- _TASK DESCRIPTION_:
Answer these from the article on the case against Fr. Dariusz Oko:
1. How many signatures had the Ordo Iuris petition gathered as of Wednesday?
2. Which university does Oko currently work with?
3. What is the title of the book Oko wrote in 2012?

- _SOURCE PASSAGE_:
========================================

Fr. Wolfgang Rothe, a dissident, scandal-plagued priest with the Archdiocese of Munich, has confirmed on social media that he accused Oko and celebrated the charges handed down by the Cologne court. Rothe was one of many German clerics who participated in a wave of illicit same-sex “blessing” ceremonies this spring and formerly held the post of deputy rector at an Austrian seminary shut down in 2004 amid a massive child pornography and homosexual misconduct scandal.

The Ordo Iuris Institute for Legal Culture, a conservative Polish legal organization, is providing aide to Oko and Stöhr and has launched a petition on their behalf to the Cologne District Court and German Chancellor Angela Merkel. The petition has garnered more than 15,000 signatures as of Wednesday.

“We have serious reservations about the legal basis for prosecuting” the two priests, said Ordo Iuris president Jerzy Kwaśniewski in a statement Monday. “Article 130 of the German Criminal Code prohibits hate speech against a number of groups, none of which is mentioned in the article by Fr. Prof. Oko.”

“In addition, we are dealing with a scientific article, so we are operating in the area of ​​academic freedom, freedom of conscience, freedom of speech and criticism, the protection of which under the German constitution and the international system of human rights prevents the conviction of the author and editor-in-chief of a scientific journal,” he added.

Oko responded to the ruling against him in an interview with TVP Info, saying that he is “determined” to “save the seminarians from homocliques.”

“The Germans are putting me in jail? My grandfather and grandmother saved Jews, risked their lives, despite the fact that the Germans forbade saving Jews,” he said. “I am similarly determined, despite the fact that the Germans forbid me, to save the seminarians from homocliques.”

“This is a scientific article based on the enormous knowledge that comes to me from all over the world, from ordinary people, from the police, from the secret services. I collect known facts about homosexuals in cassocks and their habits,” he continued. “This ‘lavender mafia’ plays a similar role to the mafia in Sicily.”

“Is the criticism of the criminal activity of the Sicilian mafia an incitement to hatred against all Sicilians? So how can an academic reflection on the challenge of a criminal network connected with homosexual practices in the Church be an incitement to hatred against all homosexuals?”

The sentence against Oko has also caught the attention of Polish deputy minister of justice Marcin Romanowski, who slammed the ruling in a tweet yesterday. “According to the German court, Fr. Prof. Dariusz Oko, by exposing a group of rapists operating inside the church in a scientific article, incited hatred. The court thus trampled on academic freedom and showed that it values ​​torturers more than victims,” he wrote. “Let us not allow such paranoia in Poland.”

Fr. Oko, who currently works with the Pontifical University of John Paul II in Krakow, has long been an outspoken defender of Catholic teaching on homosexuality and gender, as well as a vocal critic of what he calls “homoheresy” and homosexual abuse within the Church.

“We are dealing not only with the problem of a homoideology and a homolobby outside the Church, but with an analogous problem within it as well, where homoideology takes the form of a homoheresy,” Oko wrote in his 2012 book, With the Pope Against the Homoheresy. He

published another book earlier this year, Lavender Mafia: With the Popes and Bishops against the Homoclique in the Church, from which his recent Theologisches article is drawn.

========================================

- _DATA LINES_:
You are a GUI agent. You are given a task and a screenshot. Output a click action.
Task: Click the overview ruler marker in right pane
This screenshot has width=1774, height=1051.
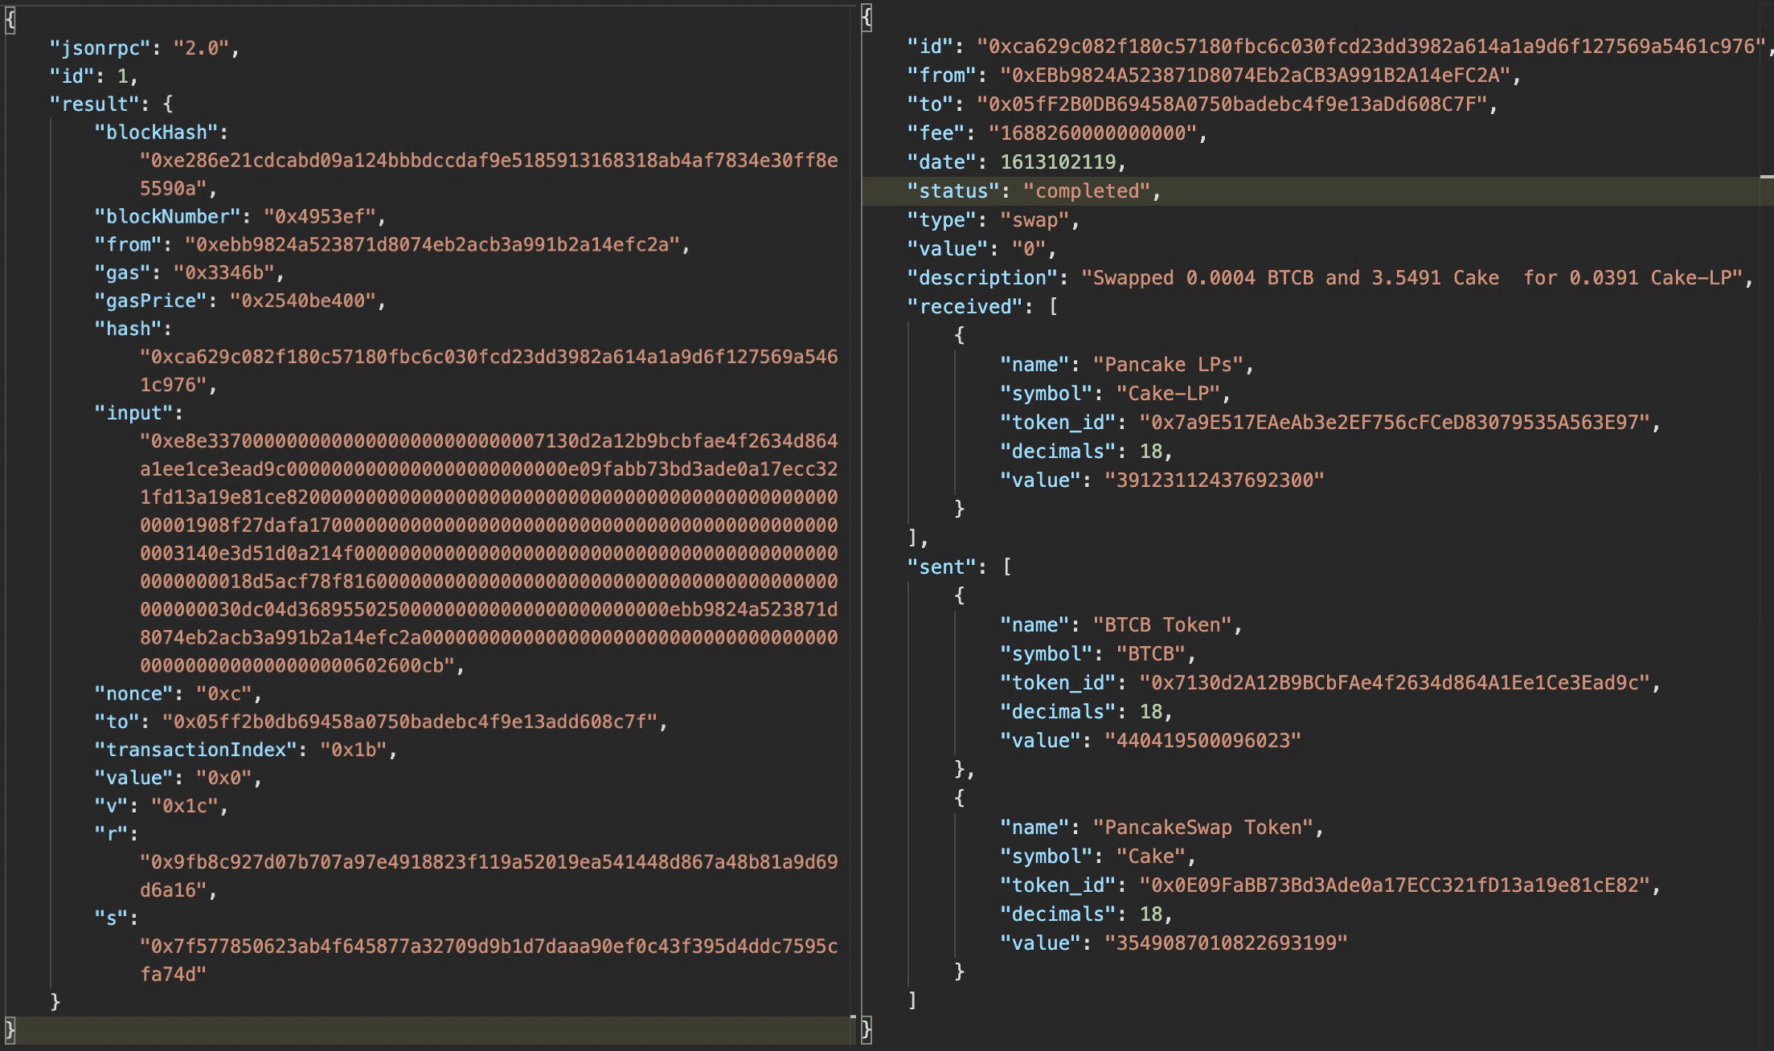pos(1766,176)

========================================

- _WRITTEN SOLUTION_:
1. More than 15,000.
2. The Pontifical University of John Paul II in Krakow.
3. With the Pope Against the Homoheresy.